We just got our hands on a hilarious interview with hedge funder Steve Eisman from ‘The Big Short’

The National Archives did a document dump on Friday, releasing transcripts, meeting agendas, and confidentiality agreements from the Financial Crisis Inquiry Commission (FCIC).

There are interviews with Warren Buffett, Goldman Sachs chief executive Lloyd Blankfein, and AIG Financial Products chief Joe Cassano.

The best one we’ve found so far, though, is a memo on a meeting between the FCIC and Steve Eisman, then of FrontPoint.

Eisman was one of the few to call the subprime crash correctly, and he features heavily in Michael Lewis’ book, “The Big Short.”

Steve Carell’s character, Mark Baum, is based on Eisman in the movie adaptation. Eisman left FrontPoint in 2011.

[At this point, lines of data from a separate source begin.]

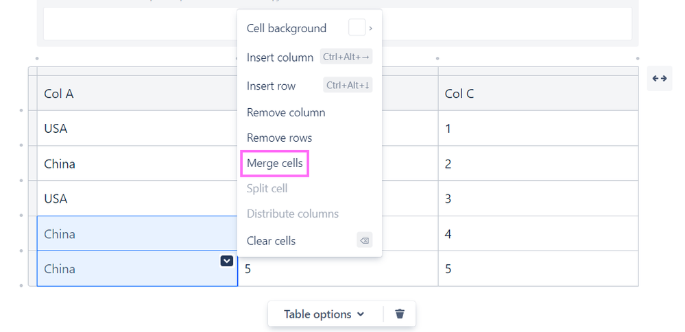Image resolution: width=685 pixels, height=332 pixels.
Task: Choose Remove rows from the menu
Action: 279,138
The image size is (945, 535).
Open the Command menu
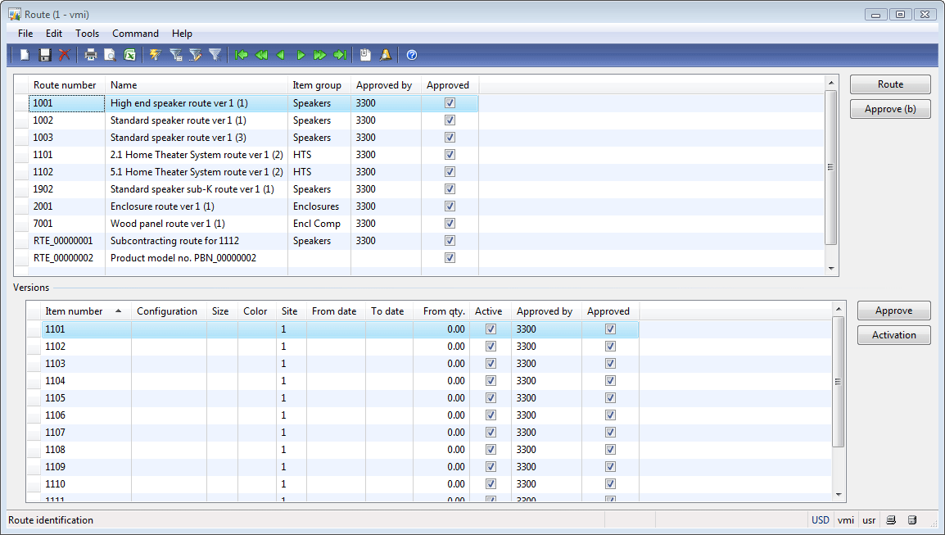click(x=135, y=34)
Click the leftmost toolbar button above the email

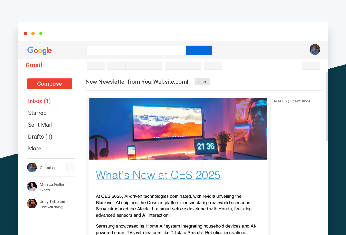click(96, 66)
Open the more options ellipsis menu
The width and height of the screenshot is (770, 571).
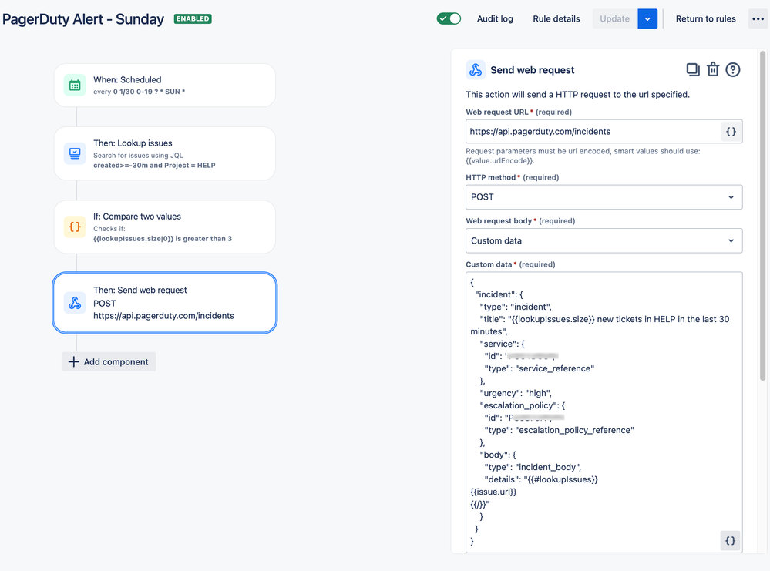coord(758,18)
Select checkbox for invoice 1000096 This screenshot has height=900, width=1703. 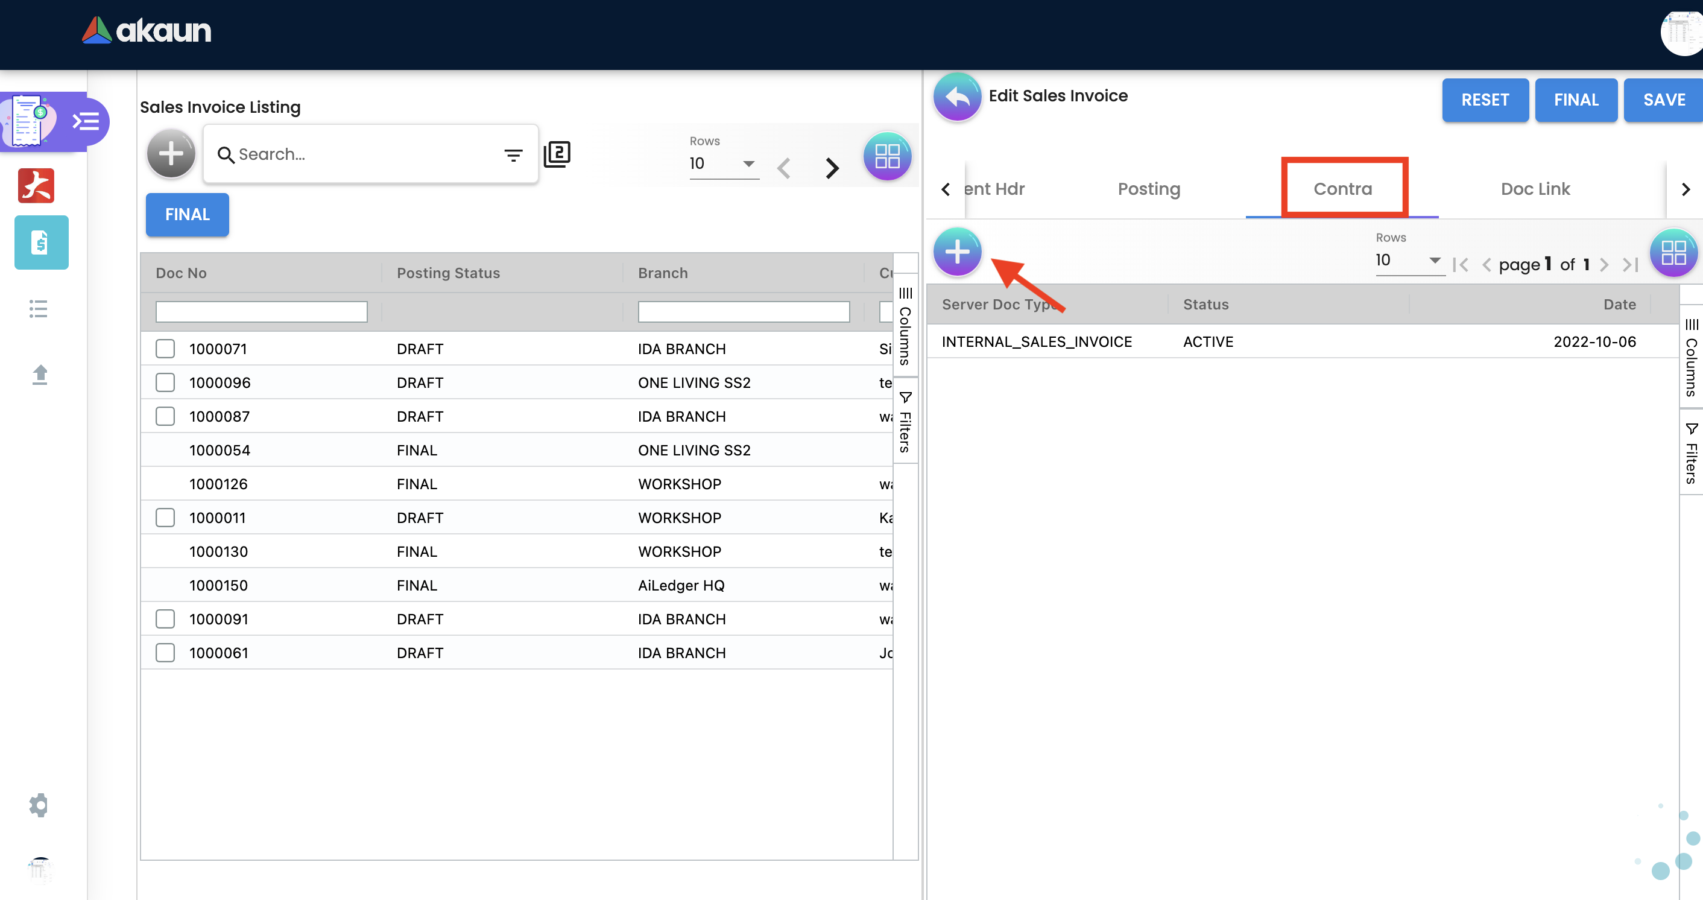point(165,382)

His interview with the FCIC was especially entertaining. I’ve been reading out the highlights to my colleagues and we’ve been in stitches. Eisman said:

  • No one the FCIC had spoken to “has a clue.”
  • “All of CEOs are clueless,” with the possible exception of Blankfein.
  • The financial system’s methods for measuring leverage amount to “some kind of gobbledygook.”
  • “Alan Greenspan is the worst Chairman of the Fed in history.”
  • Ratings agencies were told in 2003 or 2004 that their models were wrong, or “probably both years.”
  • “Nothing here is criminal, it’s just stupid. I think they’re generally just stupid.”
  • He did a credit-default-swap (CDS) trade with Goldman Sachs in 2007, and was in contact with Greg Lippmann, a trader who also bet on the housing bust.
  • He also met with Citigroup and Bank of America, “but they were pretty incompetent.”
  • He was asked if he had documentation of his interactions with a Goldman Sachs executive, and responded, “I don’t do documentation, my friend.”
  • He repeatedly said that he would give the FCIC information if it promised he wouldn’t have to testify.

Elsewhere, he was asked to talk about the relationship between monoline insurers and the financial crisis. Here is his response:

My understanding — and it’s just my understanding of what happened — was that AIG was the first great seller of CDS. And when they began that, they didn’t really understand that they were selling CDS on subprime paper. So the whole Street was creating CDOs and laying off the triple-A risk onto AIG. One of the more interesting aspects of the subprime securitization process — Lippman, when we met for the first time, I asked who was long, he said “Dusseldorf.” I said later that it can’t be all Dusseldorf. Then he’d say CDOs — there’s no real buyer.

It is worth nothing that Lippmann was also interviewed, and disputed the scenes in the book “The Big Short,” where he singles out German buyers:

So I think that that comment where it’s attributed to me that I said, “Idiots in Germany buy this,” I think it’s taken way out of context. It’s certainly not something that I led with. I didn’t go into people and say, “Well you should buy protection because idiots in Germany are selling protection.” That’s not how it came about … So what I can remember from the book, that’s the thing I have the most problem with.

Eisman also echoed Warren Buffett on the need for clawback in Wall Street pay. He said:

Forcing people to have equity is not a solution — Dick Fuld owned a billion dollars. Jimmy Cayne owned a billion and smoked doobies the whole time — and that’s a fact. Stock per se is not a solution. I think claw backs from people who manage balance sheet risk is where you need to go. It’s something that needs to be explored.